The alleged betrayal of trust by former Penn State football coach Jerry Sandusky and his special treatment by a judicial crony are symptoms of a society where abuse of power has become commonplace.
You see it everywhere … from the halls of Congress, where a 60 Minutes program recently spotlighted the way in which politicians use their privileged information to make money in the stock market, to the Supreme Court, where two of the justices who will rule in the Obama health care case sat next to the lawyer representing the plaintif while attending a fund raising banquet.
I wonder how Justices Antonin Scalia and Clarence Thomas will rule in the case; don’t you?
Special treatment for special people – and special interests – has become rampant in America.
In Jamaica we call it “taking advantage.” And we do not mean seizing an opportunity (the normal meaning); we mean exploiting a position of privilege.

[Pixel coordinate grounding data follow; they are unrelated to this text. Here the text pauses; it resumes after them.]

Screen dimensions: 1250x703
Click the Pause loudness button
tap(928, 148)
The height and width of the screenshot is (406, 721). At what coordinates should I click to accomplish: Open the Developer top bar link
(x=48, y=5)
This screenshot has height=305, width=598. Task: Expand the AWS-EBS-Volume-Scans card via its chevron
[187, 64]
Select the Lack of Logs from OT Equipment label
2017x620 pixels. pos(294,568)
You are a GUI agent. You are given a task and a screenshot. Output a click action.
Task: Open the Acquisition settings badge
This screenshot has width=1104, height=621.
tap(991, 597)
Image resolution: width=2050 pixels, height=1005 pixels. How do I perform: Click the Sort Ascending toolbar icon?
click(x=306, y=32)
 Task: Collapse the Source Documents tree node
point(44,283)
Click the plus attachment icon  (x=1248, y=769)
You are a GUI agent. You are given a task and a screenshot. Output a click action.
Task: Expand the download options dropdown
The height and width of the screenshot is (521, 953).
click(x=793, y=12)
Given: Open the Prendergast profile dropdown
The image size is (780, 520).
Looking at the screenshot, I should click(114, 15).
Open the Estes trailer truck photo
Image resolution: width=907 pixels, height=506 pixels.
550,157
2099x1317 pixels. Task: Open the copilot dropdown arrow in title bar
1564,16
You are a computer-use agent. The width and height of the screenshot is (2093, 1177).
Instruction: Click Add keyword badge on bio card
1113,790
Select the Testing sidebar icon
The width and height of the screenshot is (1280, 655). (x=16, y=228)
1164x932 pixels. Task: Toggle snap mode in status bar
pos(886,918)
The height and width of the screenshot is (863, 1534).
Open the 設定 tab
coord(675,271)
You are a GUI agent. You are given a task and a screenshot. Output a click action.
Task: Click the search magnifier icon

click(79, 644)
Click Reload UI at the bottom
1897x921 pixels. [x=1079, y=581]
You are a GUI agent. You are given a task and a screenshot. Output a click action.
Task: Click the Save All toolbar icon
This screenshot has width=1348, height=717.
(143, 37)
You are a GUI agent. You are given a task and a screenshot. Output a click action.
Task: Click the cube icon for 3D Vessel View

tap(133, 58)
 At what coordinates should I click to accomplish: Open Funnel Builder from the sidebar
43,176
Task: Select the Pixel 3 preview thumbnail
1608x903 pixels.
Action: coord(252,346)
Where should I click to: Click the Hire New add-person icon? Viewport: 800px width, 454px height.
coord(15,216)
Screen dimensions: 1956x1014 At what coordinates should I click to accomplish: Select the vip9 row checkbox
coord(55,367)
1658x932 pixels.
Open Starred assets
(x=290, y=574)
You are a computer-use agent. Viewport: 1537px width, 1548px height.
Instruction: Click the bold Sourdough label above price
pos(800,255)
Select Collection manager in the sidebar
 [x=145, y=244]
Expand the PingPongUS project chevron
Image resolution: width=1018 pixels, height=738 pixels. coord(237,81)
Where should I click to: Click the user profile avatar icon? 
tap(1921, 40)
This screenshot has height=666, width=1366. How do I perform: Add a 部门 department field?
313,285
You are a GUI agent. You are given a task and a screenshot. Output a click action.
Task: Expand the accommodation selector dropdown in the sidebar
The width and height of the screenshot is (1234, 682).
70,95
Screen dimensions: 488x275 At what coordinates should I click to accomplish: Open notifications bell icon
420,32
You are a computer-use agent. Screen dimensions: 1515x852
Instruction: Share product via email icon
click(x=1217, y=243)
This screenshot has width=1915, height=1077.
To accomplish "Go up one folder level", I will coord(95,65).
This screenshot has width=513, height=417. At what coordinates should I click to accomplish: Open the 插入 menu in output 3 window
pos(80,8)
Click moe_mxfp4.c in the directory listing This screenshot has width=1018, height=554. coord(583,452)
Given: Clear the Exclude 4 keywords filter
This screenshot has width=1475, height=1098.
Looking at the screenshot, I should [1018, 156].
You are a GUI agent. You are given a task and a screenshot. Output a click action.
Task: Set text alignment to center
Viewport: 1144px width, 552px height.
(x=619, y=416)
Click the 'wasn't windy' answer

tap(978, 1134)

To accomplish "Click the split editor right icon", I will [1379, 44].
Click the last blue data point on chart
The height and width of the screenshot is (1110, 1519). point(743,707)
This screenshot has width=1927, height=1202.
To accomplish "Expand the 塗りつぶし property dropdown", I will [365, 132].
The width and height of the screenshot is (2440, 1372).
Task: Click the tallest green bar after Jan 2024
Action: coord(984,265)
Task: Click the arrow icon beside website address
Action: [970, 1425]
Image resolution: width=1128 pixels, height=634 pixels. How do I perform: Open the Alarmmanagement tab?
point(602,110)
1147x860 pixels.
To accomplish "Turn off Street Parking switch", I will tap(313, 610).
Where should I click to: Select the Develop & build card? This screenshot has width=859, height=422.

Growing up in Jamaica, I learned that privilege implies responsibility. I was taught that if you were fortunate enough to be in a position of authority you should never use that position for personal gain or to advance the fortunes of your friends. To do so exposed you to contempt and opprobrium.
I am not so naive as to imagine that the privileged few did not “take advantage” in Jamaica. Many did. And ensuing events have made them pay.
My point is that “taking advantage” was universally regarded as shameful.
Here in America, it seems to be considered smart.
I wish I knew what caused the rot that I see attacking the core of American society.
From what I’ve read, abuse of power was once anathema in America. Society used to honor those who refused to “take advantage” and scorned those who yielded to temptation.
Is cynicism to blame? Have Americans been disappointed so often that they have given up any expectation of fairness and decency? Has the relentless propaganda of a far-right elite drowned out the voice of hope?
When the majority of the Republican presidential candidates proclaim their love of “water boarding,” their disdain for the poor and sick, their lust for war and their subservience to the almighty corporations, are we witnessing the defeat of our “better angels” and the rise of the Dark Side in America?